Sperm preparation and egg fertilization. After the eggs are collected and classified, fertilization takes place. The partner/husband provides a semen sample. The sperm is processed in the lab to prepare it for fertilization. Classically, fertilization is carried out by conventional IVF (sperm and egg unite in a plastic dish in the lab using a special culture medium), providing that semen parameters are normal.

Embryo transfer. In IVF procedures, after fertilization and embryo development, the next step is an embryo transfer. Embryo transfer is a process to deposit embryos into the uterine cavity by using a fine catheter that is passed through the cervix.

In general, the procedure is monitored by a trans-abdominal ultrasound. The embryos are usually transferred five to six days after the insemination, called the blastocyst stage. The number of embryos to be transferred is determined by the age of the patient, the quality of the embryos and other related factors. A pregnancy test is administered two weeks after embryo transfer. Any remaining embryos can be cryopreserved (frozen) in the lab for future use, if desired. The Johns Hopkins Fertility Center adheres to the American Society for Reproductive Medicine Guidelines on the number of embryos to transfer.

Pregnancy testing. Pregnancy tests are usually performed approximately two weeks after embryo transfer by blood and urine testing. After pregnancy is determined, your doctors will follow you during the early stages of pregnancy until the presence of the heartbeat is documented in the fetus. A blood pregnancy test is required every two to three days during the first week, followed by weekly ultrasounds until a heartbeat is detected.
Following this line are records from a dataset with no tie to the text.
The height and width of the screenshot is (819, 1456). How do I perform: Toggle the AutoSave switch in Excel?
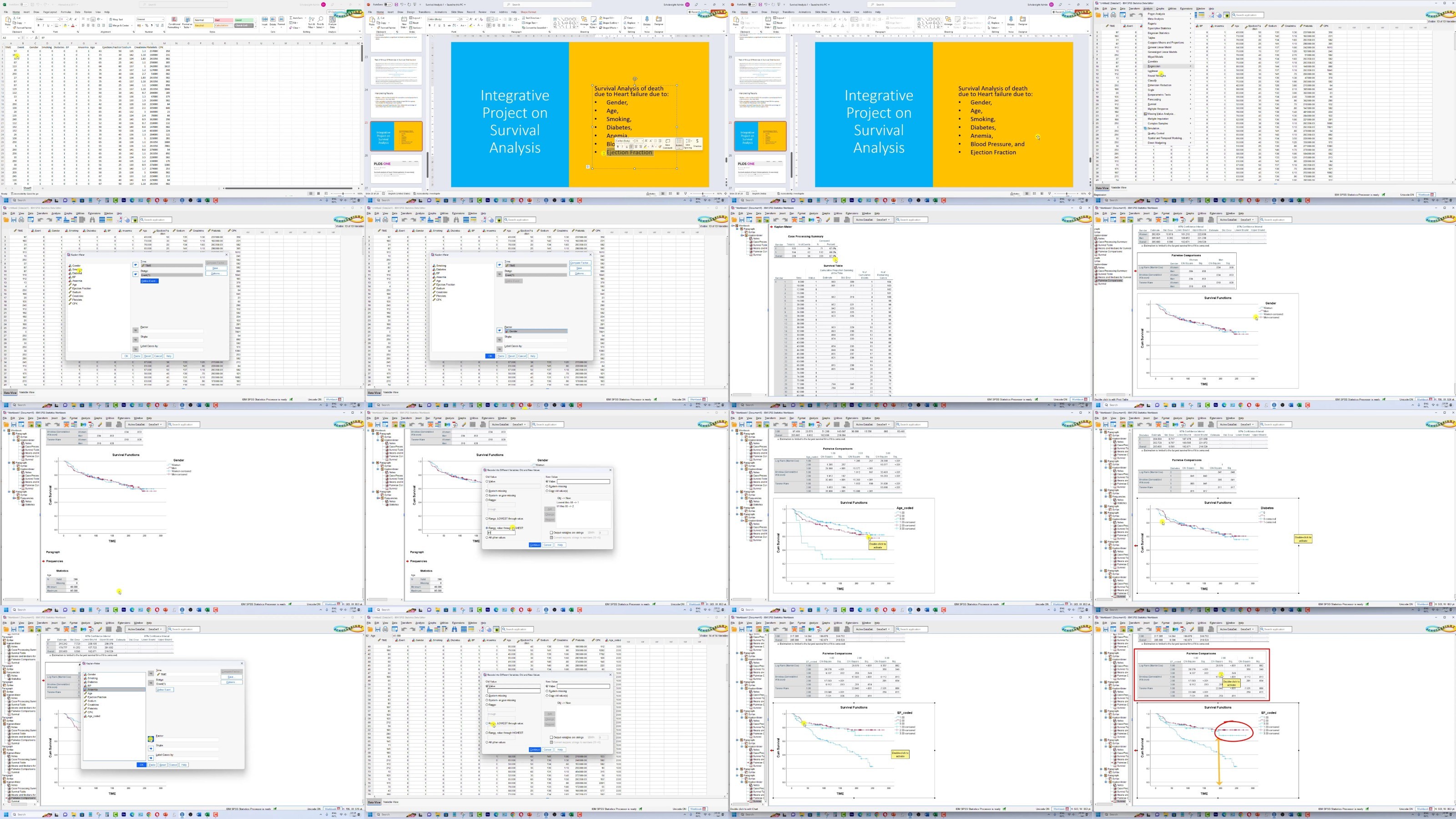pos(24,5)
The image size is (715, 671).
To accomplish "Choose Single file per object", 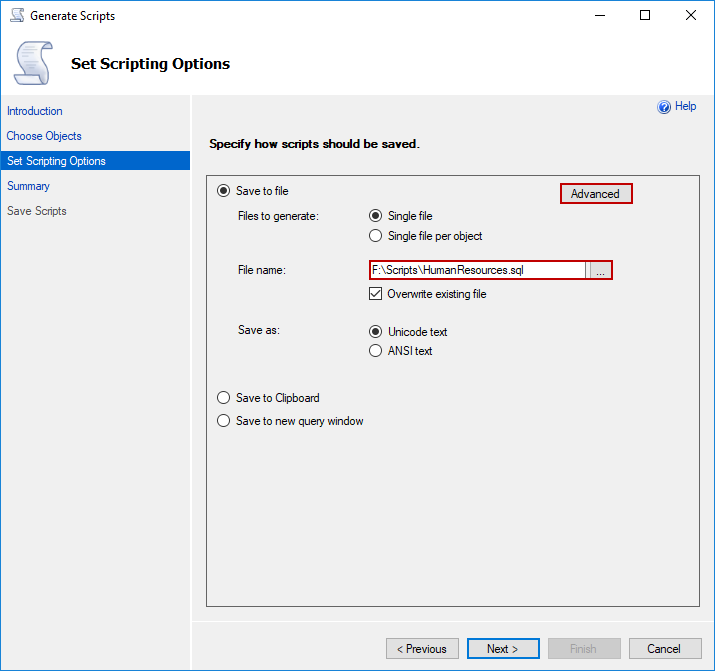I will pos(376,236).
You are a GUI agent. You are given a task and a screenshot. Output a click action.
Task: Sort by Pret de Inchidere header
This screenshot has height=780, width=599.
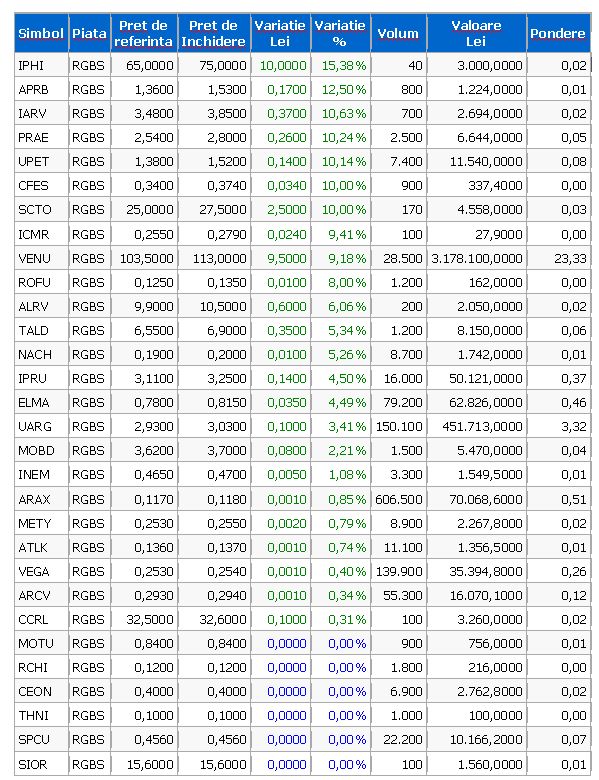click(x=213, y=33)
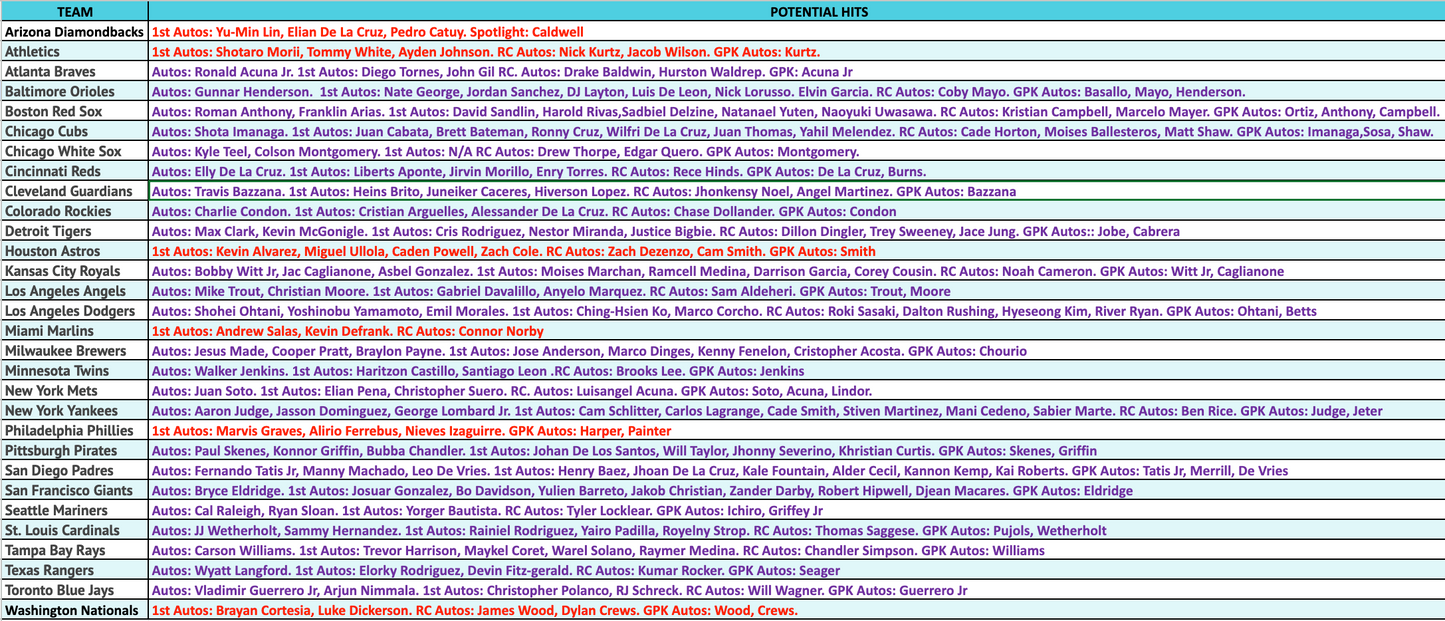1445x621 pixels.
Task: Click the Toronto Blue Jays team cell
Action: (74, 591)
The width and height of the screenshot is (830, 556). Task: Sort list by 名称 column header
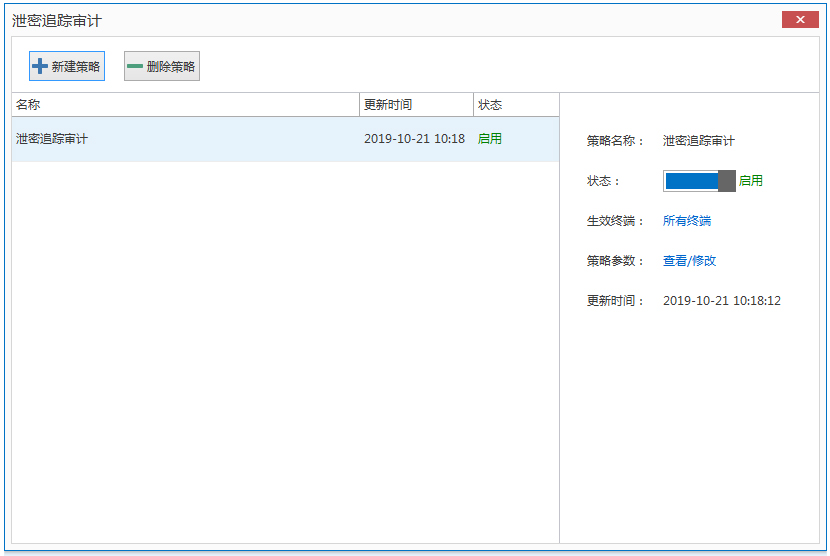(185, 105)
What are IVF success rates?

Our IVF program serves a variety of patients. Due to our vast experience in treating patients who have had multiple IVF failures, we provide individualized protocols according to the patient’s response. At the Fertility Center, our doctors have a particular interest in “poor responder” patients and in patients with base-line elevation of the follicle stimulating hormone. Many fertility centers refer those patients to donor egg programs. Our doctors consider that the last resort once we have exhausted all our efforts to assist these couples in having their own biological child.